I recently bought a Brownie Reflex 20 (something like that  ), and discovered that it takes 620 film, not 120. I realise that the difference is the spools, and i have tried respooling the 120 film onto the metal spools in a dark loading room.

However, this still failed to work, and the width of the paper seems to be the problem, so i was wondering if anyone had any idea how to evenly resize the paper to ensure a correct fit without butchering it with scissors in the dark  

thanks a lot to anyone that responds!!


----------



## Dwig (Nov 30, 2009)

Respooling should work; its something that's commonly done. The film and paper widths and lengths are the same, according to their design specifications. The paper must fit snugly between the flanges of the spools with absolutely no gap.

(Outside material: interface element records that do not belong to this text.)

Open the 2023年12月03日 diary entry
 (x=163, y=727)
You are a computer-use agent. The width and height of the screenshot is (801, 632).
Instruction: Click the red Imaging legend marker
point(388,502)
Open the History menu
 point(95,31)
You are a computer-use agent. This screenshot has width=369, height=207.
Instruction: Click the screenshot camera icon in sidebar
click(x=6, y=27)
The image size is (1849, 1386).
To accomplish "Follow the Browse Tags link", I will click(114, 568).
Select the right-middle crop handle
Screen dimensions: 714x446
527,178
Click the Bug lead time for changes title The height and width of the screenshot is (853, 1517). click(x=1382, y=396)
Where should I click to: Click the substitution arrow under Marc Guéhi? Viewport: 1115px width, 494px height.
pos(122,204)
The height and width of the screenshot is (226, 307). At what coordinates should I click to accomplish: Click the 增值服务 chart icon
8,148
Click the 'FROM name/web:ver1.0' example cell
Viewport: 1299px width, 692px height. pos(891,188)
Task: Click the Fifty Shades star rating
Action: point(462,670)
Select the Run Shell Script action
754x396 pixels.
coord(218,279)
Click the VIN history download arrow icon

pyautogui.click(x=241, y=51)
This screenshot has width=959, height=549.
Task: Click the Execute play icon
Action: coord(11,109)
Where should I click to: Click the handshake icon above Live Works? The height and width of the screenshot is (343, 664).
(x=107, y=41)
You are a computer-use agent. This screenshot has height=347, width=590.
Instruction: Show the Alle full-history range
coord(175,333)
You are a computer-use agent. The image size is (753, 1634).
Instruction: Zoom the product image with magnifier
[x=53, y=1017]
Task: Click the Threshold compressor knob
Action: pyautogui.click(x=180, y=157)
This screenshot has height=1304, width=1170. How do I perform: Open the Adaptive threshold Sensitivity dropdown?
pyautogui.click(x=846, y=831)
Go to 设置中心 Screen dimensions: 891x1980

Some users prefer to trim the 120 spools (small heavy scissors or wire cutters are better than filing) and add a shim to narrow the slot and hole in the ends of the 120 spool. If you are shooting B&W and doing your own processing so you can keep the spool, using a real 620 spool for takeup is a good idea.


----------



## compur (Nov 30, 2009)

see:
http://www.inficad.com/~gstewart/respool.htm


----------



## mwiz226 (Dec 1, 2009)

problem solved by that picture guide. thanks!  and thanks for the other advice also!


----------